I highly recommend that you take it slow and evaluate your possibilities. First, think about why you returned to the academic setting. Did you pursue the advanced degree because it's mandated for your job with a set timeframe, are you doing it for future career advancement, or it is a personal goal? If it's mandated, this could be adding additional stress.
Next, you need to do your homework and fully investigate all of your options, which should include the following:
- requesting flexible scheduling for your remaining semesters. Prepare a proposal offering to work off shift, four 10-hour shifts per week, and weekends. Remember that this option may not be well received by your colleagues who are also in school and haven't pursued a request for flexible scheduling.
- reevaluating your course curriculum. If you're taking two to three courses a semester, consider requesting a revision of your curriculum that will allow you to take only one course a semester.

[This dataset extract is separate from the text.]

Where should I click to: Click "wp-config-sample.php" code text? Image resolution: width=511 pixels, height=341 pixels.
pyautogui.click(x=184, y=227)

- taking a sabbatical if your organization offers that option. Many organizations offer paid and unpaid sabbaticals for employees who want to pursue higher education. You'll need to overcome the stress of feeling that you won't have a job to come back to or the financial burden to your family. If you're viewed as a high-performing director, your organization may support you because they don't want to lose your talent.
It may seem overwhelming right now, but know that it can be achieved, especially being so close to completing the program. If you truly decide you want to step down as a director to pursue your DNP or withdraw from the DNP program, planning for either decision will be instrumental to your success and future job enjoyment.
Low staff engagement scores? Take action!
Q The employee engagement results of the question “At work I have the opportunity to do what I do best every day” are low for my busy 32-bed medical-surgical unit. Do you have suggestions for what I should include in my action plan?
The key part of your action plan is to schedule one-on-one time with each staff member to discuss his or her strengths and talents in the domains of skills, knowledge, and communication. Minimal time should be spent on the staff members' weaknesses so the meeting isn't construed as a negative interaction.
Next, the discussion should include developing a career plan for each staff member so that he or she is able to identify how to truly function at maximum capacity, which can result in a much higher level of performance. In addition, you'll need to evaluate whether your staff members are in the right positions and how each staff member's strengths can complement each other.
Development of staff autonomy should also be included in your action plan. Staff members normally don't like being micromanaged, but embrace having a voice in communicating their concerns and determining solutions. The end result—your unit will evolve into an effective and efficient team with staff members in positions they enjoy, leading to full staff engagement.